The cursor supported by instances of CURSOR_TREE has a position referring to a node of the tree, which is then considered to be the active node, or is off the tree. The different off positions are: above (above the root), below (below a leaf), before (before a leftmost sibling), after (after a rightmost sibling.) As with linear structures, fictitious sentinel elements are assumed to be present to the left, right, top and bottom.
Various procedures are available to move the cursor in all directions:

  • down (i) moves the cursor down to the i -th child of the active node. If i is equal to 0 the cursor ends up before; if i is equal to the arity of the current parent plus 1, the cursor ends up after . Calling down (i) when the cursor is on a leaf node results in setting below and before to true if i is equal to 0, or below and after to true if is equal to arity+1.
  • forth and back move the cursor forward and backward between siblings and can cause the cursor to end up after or before .
  • up moves the cursor up one level. The call may be made even when the cursor is after or before . If the cursor is on the root of the tree or below in an empty tree, the cursor ends up above .

You can move the cursor in any one direction ( up , down , forth , back ), repeatedly, until it is off ( above , below, after , before respectively), but once it is off , further movement in the same direction is prohibited.
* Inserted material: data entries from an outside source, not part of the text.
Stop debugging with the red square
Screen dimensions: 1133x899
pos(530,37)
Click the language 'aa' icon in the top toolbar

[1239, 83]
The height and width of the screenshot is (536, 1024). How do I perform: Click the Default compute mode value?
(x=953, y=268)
For example the precondition of put_left requires before to be false, and the precondition of put_right requires after to be false.
It is possible to move down from an above position; in an empty tree this brings the cursor below . Similarly, it is possible to move up from below , left from after , right from before .
The sentinel element above the tree's root is considered to be the root of a forest containing just one tree. This view justifies the convention for the result of arity when the cursor is above: 0 if the tree is_empty , 1 if it has a root (viewed as the child of the fictitious sentinel element).
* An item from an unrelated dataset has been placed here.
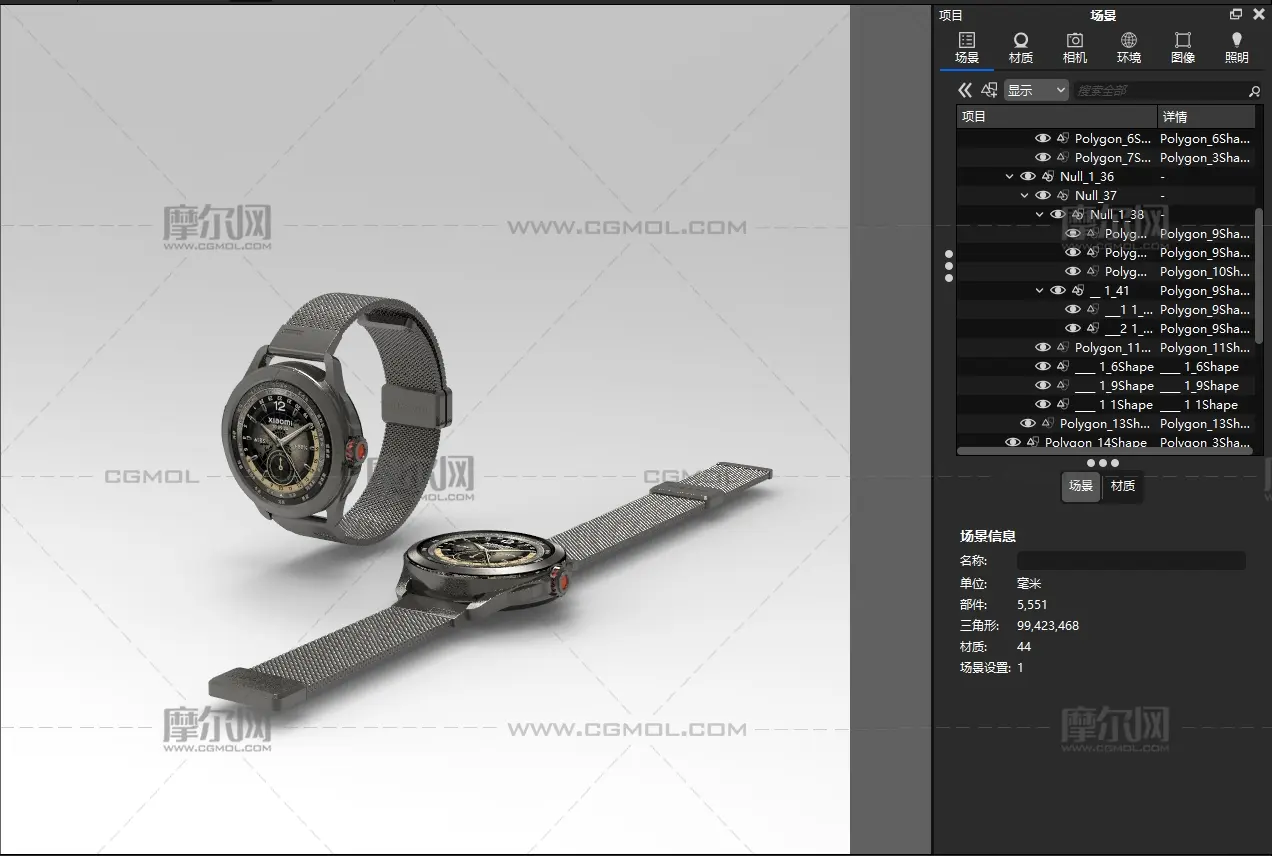This screenshot has width=1272, height=856.
Task: Open the 照明 (Lighting) bulb tab
Action: (1237, 47)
Manipulating the cursor explicitly

The cursor attached to a cursor tree is not just a conceptual notion but an actual object, of type CURSOR . You may use the query cursor to obtain a reference to the current cursor. Procedure go_to takes a cursor as argument and brings the tree's cursor to the node identified by the value of that argument.

Traversals

A useful notion associated with trees and particularly applicable to cursor trees is that of traversal.
A traversal is a certain policy for ordering all the nodes in a tree - usually to apply an operation to all these nodes in the resulting order. CURSOR_TREE and its descendants support three forms of traversal: preorder, postorder and breadth-first. They correspond to the most commonly used traversal policies on trees, illustrated on the figure (where the children of each node are assumed to be ordered from left to right):

tree

  • Preorder is the traversal that visits the root first, then (recursively) traverses each subtree in order. On the figure we will visit node A first then, recursively, the subtrees rooted at B (which implies visiting E and F), C and D. The resulting order is: A B E F C D G H I.
  • Postorder first traverses (recursively) the subtrees, then visits the root. On the example this gives: E F B C G H I D A.
  • Breadth-first visits the nodes level by level, starting with the root: first the root, then all its children, then all their children and so on. Here the resulting order is: A B C D E F G H I.

For each of the traversals, procedures are available to move the cursor accordingly, for example breadth_start and breadth_ forth for breadth-first, and similar names for the others.